You have the hives, you have the suit, and you have the honeybees. Now, the question is how to keep a safe, productive, and successful apiary. Every beekeeper is full of opinions about what kind of hive to use, how to treat certain diseases, and other beekeeping practices. Many answers can only come from experience, but you should know a few tips from the start. Here are the best practices beginner beekeepers need to know to start off their careers on the right foot.

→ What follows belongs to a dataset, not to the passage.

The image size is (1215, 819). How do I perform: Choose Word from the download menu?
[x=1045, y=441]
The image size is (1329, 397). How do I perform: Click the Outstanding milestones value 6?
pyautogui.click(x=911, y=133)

Start with at Least Two Hives
If you’re new to the beekeeping world, you want to keep things simple. However, starting off with only one hive can prove more harmful than helpful. Taking care of one extra colony doesn’t take much more effort. Plus, two hives allow you to compare the colonies and learn more from your observations. A second hive can also be a helpful safety net if one of your colonies grows weak due to pests, diseases, or other threats. You can transfer honey, pollen, or even brood from a strong colony to a weak one. This will boost the weaker colony so that it can bounce back to its normal, healthy, productive state.

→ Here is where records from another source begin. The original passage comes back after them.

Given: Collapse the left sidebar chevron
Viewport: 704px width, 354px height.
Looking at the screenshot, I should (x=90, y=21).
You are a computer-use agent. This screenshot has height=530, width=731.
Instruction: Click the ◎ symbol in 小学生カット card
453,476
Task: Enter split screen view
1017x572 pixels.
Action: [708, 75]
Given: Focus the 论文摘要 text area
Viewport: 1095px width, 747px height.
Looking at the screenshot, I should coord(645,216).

Store Your Equipment Properly
From protective gear to extra hive boxes, you’ll collect a lot of equipment throughout your beekeeping career. This is why one of the best practices beginner beekeepers need to know is to take care of equipment when you’re not using it. Proper storage techniques can help you avoid spreading parasites or diseases to your hives. This will also protect your equipment throughout the winter when you don’t need it. Make sure you have a secure, organized space to store your equipment safely.
Space Out Inspections
Many beginner beekeepers make the mistake of checking in on their bees too often. Honeybees are fascinating, and it’s always interesting to peek inside the hive and watch what’s going on. However, hive inspections disrupt your colony, and they can stress out your bees if they take too much time. As such, you should only inspect your hive once every seven to ten days. Your bees will be just fine taking care of themselves in the meantime.